Но Григорович, со свойственной ему деликатностью, не станет, конечно, не сможет при этом смеяться, уж за что другое, а за это, пожалуй, можно было почти поручиться. А другого слушателя-судьи нет и быть, на беду, не могло. Вот как оно повернулось: этот легковесный молодой человек оказался ему ближе всех, вот где загадка так загадка судьбы. А больше некому поделиться романом. Что же после этого у него впереди?
Он кашлянул принужденно и глухо сказал, слегка качнув головой на тетрадь:
– Вчера переписал, хочу почитать.
Григорович так и вспрыгнул на стуле, ослепительно улыбаясь, выказывая все свои здоровые белоснежные крупные зубы, встряхивая кудрями цвета воронова крыла, и почти закричал от восторга, неподдельного, из души, уж в этом-то сомневаться было нельзя:
– Это замечательно, Достоевский, я так и думал, честное слово, клянусь, у вас так и должно было быть!
Нельзя передать, как растрогал его этот бескорыстный энтузиазм.

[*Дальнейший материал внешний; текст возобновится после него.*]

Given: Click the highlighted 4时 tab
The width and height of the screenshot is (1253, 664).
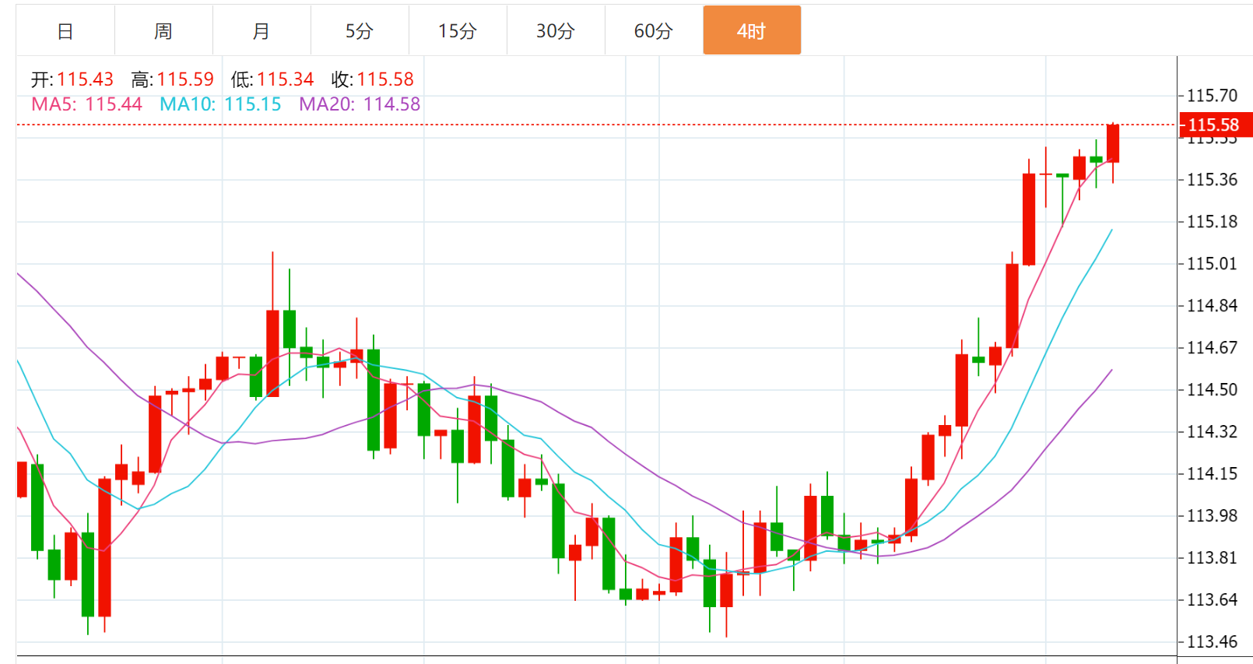Looking at the screenshot, I should [752, 31].
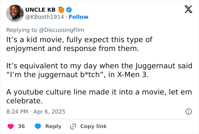Click the paragraph starting "It's a kid movie"
Viewport: 199px width, 134px height.
80,44
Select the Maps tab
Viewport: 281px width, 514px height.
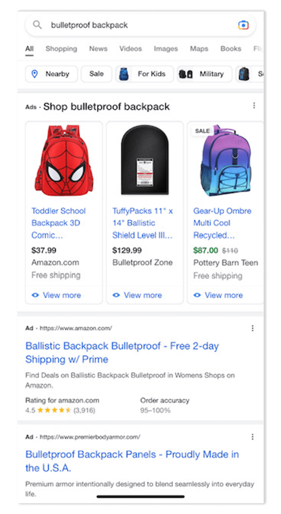tap(199, 49)
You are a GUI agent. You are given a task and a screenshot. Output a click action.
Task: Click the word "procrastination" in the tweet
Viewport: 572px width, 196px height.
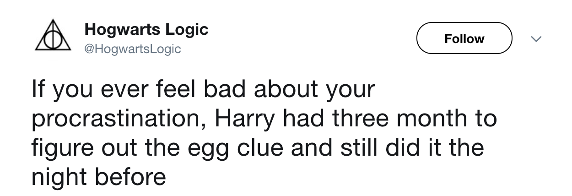(117, 119)
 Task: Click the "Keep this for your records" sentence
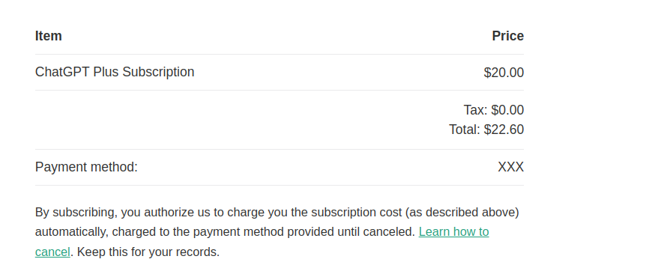pyautogui.click(x=148, y=252)
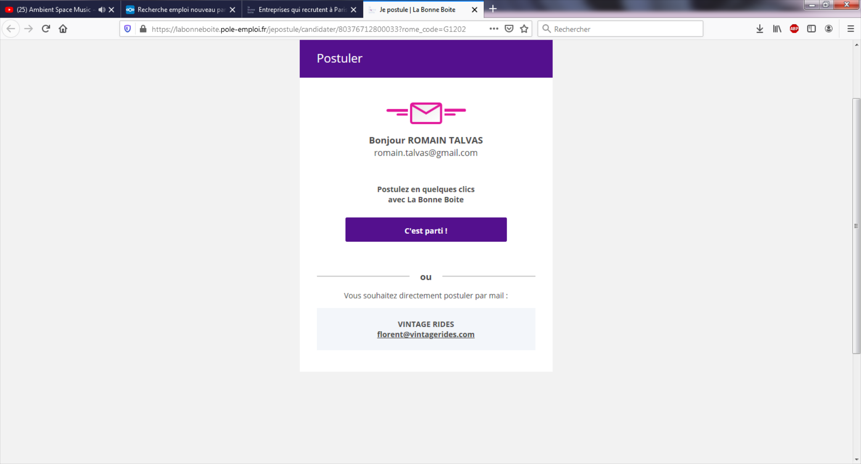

Он размяк, камень упал, улетели, растаяли тревожные мысли, словно и не было их. Впрочем, по привычке одернул себя, что энтузиазму, сидящему перед ним на дешевом рыночном стуле, все-таки не доставало должной для минуты серьезности, весьма и весьма. Тут ведь вся судьба решиться должна! Как бы не понесло лепетать невесть что, от стыда сгоришь от него. Но уж начато, не отворотишь назад.